Permutation patterns-based approaches, such as permutation entropy (PerEn), have been widely and successfully used to analyze data. However, these methods have two main shortcomings. First, when a series is symbolized based on permutation patterns, repetition as an unavoidable phenomenon in data is not took in to account. Second, they consider only the order of amplitude values and so, some information regarding the amplitude values themselves may be ignored. To address these deficiencies, we have very recently introduced dispersion patterns and subsequently, dispersion entropy (DispEn).
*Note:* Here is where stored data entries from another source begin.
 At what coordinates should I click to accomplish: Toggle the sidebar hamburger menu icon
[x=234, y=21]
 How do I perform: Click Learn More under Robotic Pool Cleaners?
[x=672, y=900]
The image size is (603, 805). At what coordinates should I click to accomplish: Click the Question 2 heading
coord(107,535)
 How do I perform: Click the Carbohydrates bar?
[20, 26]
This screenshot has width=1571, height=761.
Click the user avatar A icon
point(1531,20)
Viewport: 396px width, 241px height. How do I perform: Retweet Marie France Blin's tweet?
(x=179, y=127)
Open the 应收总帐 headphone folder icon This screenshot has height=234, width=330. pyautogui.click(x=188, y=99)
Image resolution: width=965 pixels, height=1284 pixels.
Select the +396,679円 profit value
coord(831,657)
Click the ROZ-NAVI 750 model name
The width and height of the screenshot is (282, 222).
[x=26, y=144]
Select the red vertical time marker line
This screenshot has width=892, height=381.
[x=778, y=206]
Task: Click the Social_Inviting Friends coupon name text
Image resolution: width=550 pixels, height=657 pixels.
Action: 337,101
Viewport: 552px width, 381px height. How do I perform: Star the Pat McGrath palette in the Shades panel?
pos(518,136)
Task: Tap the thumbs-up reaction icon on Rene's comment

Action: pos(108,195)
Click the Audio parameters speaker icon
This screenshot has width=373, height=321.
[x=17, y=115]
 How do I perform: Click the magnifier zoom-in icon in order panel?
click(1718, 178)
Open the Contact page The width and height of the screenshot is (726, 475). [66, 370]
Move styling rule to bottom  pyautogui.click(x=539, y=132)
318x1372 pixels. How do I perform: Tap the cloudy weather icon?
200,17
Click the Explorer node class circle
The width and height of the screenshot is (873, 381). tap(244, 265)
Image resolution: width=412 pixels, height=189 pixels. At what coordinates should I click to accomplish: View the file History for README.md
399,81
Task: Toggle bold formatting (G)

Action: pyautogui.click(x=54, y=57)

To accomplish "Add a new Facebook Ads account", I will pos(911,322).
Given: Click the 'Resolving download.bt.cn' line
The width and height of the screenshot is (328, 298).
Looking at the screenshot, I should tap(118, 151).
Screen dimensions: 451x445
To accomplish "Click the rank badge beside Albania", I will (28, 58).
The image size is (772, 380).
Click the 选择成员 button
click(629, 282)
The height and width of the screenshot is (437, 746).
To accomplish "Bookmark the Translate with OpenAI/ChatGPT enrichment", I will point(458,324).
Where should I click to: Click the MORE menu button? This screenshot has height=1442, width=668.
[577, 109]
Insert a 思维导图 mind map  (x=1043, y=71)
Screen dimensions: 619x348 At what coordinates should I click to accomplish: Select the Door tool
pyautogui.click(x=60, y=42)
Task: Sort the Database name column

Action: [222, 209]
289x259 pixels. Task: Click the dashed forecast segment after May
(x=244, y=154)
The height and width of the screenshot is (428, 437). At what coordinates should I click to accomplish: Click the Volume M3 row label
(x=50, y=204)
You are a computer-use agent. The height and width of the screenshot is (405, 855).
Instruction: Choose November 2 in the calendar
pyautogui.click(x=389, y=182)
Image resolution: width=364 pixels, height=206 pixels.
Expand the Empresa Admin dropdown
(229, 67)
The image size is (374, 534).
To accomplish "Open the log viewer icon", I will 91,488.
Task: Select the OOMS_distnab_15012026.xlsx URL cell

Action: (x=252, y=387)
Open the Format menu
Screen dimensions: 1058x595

In this paper, we investigate the effect of different linear and non-linear mapping approaches, used in the algorithm of DispEn, on the characterization of signals. We also inspect the sensitivity of different parameters of DispEn to noise. Moreover, we introduce frequency-based DispEn (FDispEn) as a measure to deal with only the frequency of time series. The results suggest that DispEn and FDispEn with the log-sigmoid mapping approach, unlike PerEn, can detect outliers. Furthermore, the original and frequency-based forbidden dispersion patterns are introduced to discriminate deterministic from stochastic time series. The computation times show that DispEn and FDispEn are considerably faster than PerEn. Finally, we find that DispEn and FDispEn outperform PerEn to distinguish various dynamics of biomedical signals. Due to their advantages over existing entropy methods, DispEn and FDispEn are expected to be widely used for the characterization of a wide variety of real-world time series.